Une histoire de transparence

Le tri des déchets domestiques est-il entré dans les mœurs ? La quantité effrayante de bouteilles en verre qui finissent dans les bacs gris destinés aux ordures ménagères en fait douter. La première marche à gravir consiste donc à sensibiliser le public au tri. Car “sans le geste citoyen, tout cela ne sert à rien” déclare François Vasquez, délégué à la collecte, au tri et à la valorisation des déchets pour la Métropole. C’est pourquoi le tri et le traitement des biodéchets s’invitent déjà dans certains quartiers. Outre la distribution de bacs individuels, il existe 35 sites de compostage de quartier où les citoyens viennent déposer leurs déchets alimentaires. Il existe aussi 300 composteurs collectifs dans des résidences.

De l’assiette au compost

Ametyst
© Mathieu Weisbuch

Le repas est fini, mais les assiettes n’ont pas été léchées jusqu’à la dernière miette. Donc pour les restes, c’est direction le bac orange ou tout autre réceptacle uniquement dédié aux biodéchets. Les 60 salariés de l’usine Amétyst vont réceptionner ces biodéchets. “Après un petit séjour sur place de quarante-huit heures, un premier tri est effectué pour en soustraire toutes les matières indésirables, les ‘refus’, telles les matières plastiques” explique Bruno Philippe, responsable d’usine. Puis, suit une seconde étape de calibrage afin de réduire la taille des déchets.
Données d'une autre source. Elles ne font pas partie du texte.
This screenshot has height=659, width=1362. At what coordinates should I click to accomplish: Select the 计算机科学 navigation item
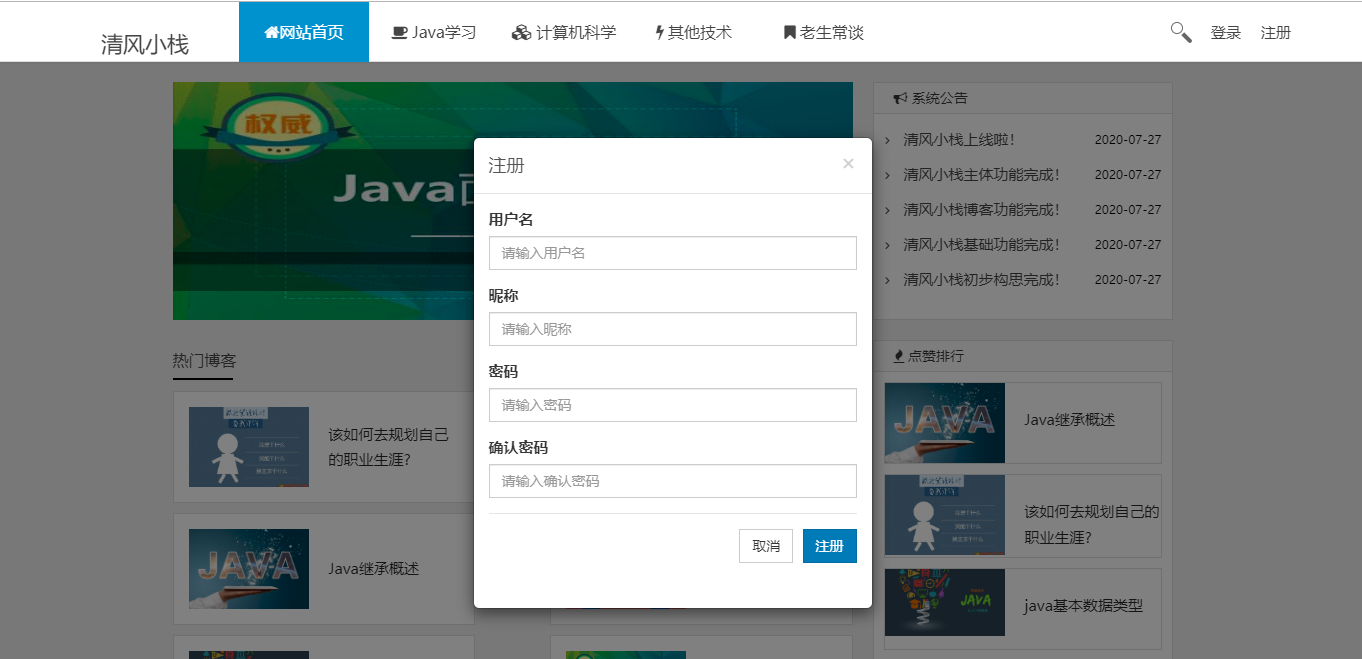564,32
Ensuite le tout est mélangé avec 20 % de déchets verts, et passe dans 4 box de compostage durant un mois et demi. Les box sont aérés, donc oxygénés, favorisant la dégradation des matières qui deviennent du compost. Enfin, un dernier calibrage par tamisage permet d’obtenir le compost final.
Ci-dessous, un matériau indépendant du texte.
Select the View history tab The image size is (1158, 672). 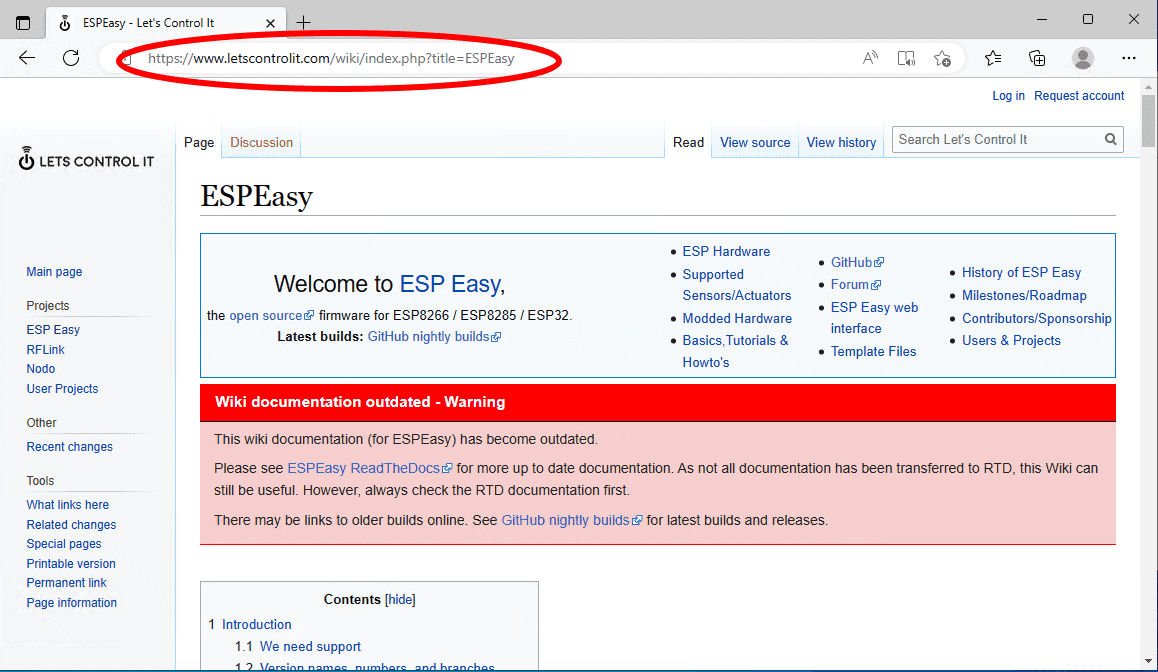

Le potentiel des biodéchets

ametyst
© Mathieu Weisbuch

En un an, sur les 246 000 tonnes de déchets traitées par la Métropole, 1 800 tonnes de biodéchets ont transité par l’usine Amétyst, produisant 1 500 tonnes de compost. Une réduction due à toutes les étapes de la transformation. Or la quantité de biodéchets finissant dans les sacs de poubelle gris est évaluée à 35 000 tonnes, et celle des déchets verts à 25 000 tonnes. Un potentiel que l’usine serait en mesure d’exploiter avec un tri sélectif des particuliers plus rigoureux. Le compost produit sert notamment à entretenir les espaces verts et à répondre à une forte demande du secteur de la viticulture, car il améliore la qualité et la structure des sols.

L’augmentation des apports de biodéchets dans l’usine Amétyst permettrait aussi de développer ce que François Vasquez appelle la “deuxième ligne verte”, à savoir la méthanisation. Une opération qui produit de l’énergie, grâce à laquelle l’usine fournit une partie de l’électricité aux habitants, peut alimenter en chaleur des logements et faire fonctionner des climatisations.

La fièvre du compost ?

Le compost fait des émules. Mieux, il crée du lien dans certains quartiers où les nouveaux gestes ont été adoptés. Dans le quartier Boutonnet, des “apéros compost” ont vu le jour. Les habitants s’y retrouvent pour venir chercher leur part de compost dans des bacs installés à côté de ceux où ils ont pris soin de déposer, en amont, leurs biodéchets. La Métropole a déployé des initiatives pour sensibiliser les habitants dès le plus jeune âge, sous la responsabilité de Célia Serrano, déléguée à la sensibilisation et à la réduction des déchets. Ces ateliers dispensés aux écoliers visent également à les intéresser au phénomène de transformation des micro-organismes, que les enfants ont pu observer de près.

Valoriser le geste citoyen

La Métropole veut donner du sens aux gestes citoyens. “Ceux qui trient paieront moins” assure le maire de Montpellier et président de Montpellier Méditerranée Métropole, Michaël Delafosse. Mais conscient de sa mission et qu’un tel changement de mentalité ne “se fait pas en un claquement de doigts”, l’élu veut donner tous les moyens possibles aux habitants et poursuivre “collectivement” l’objectif “zéro déchet”. Un programme où figurera également un volet destiné aux contrevenants. “Ma main ne tremblera pas au sujet de la délinquance environnementale” a prévenu Michaël Delafosse.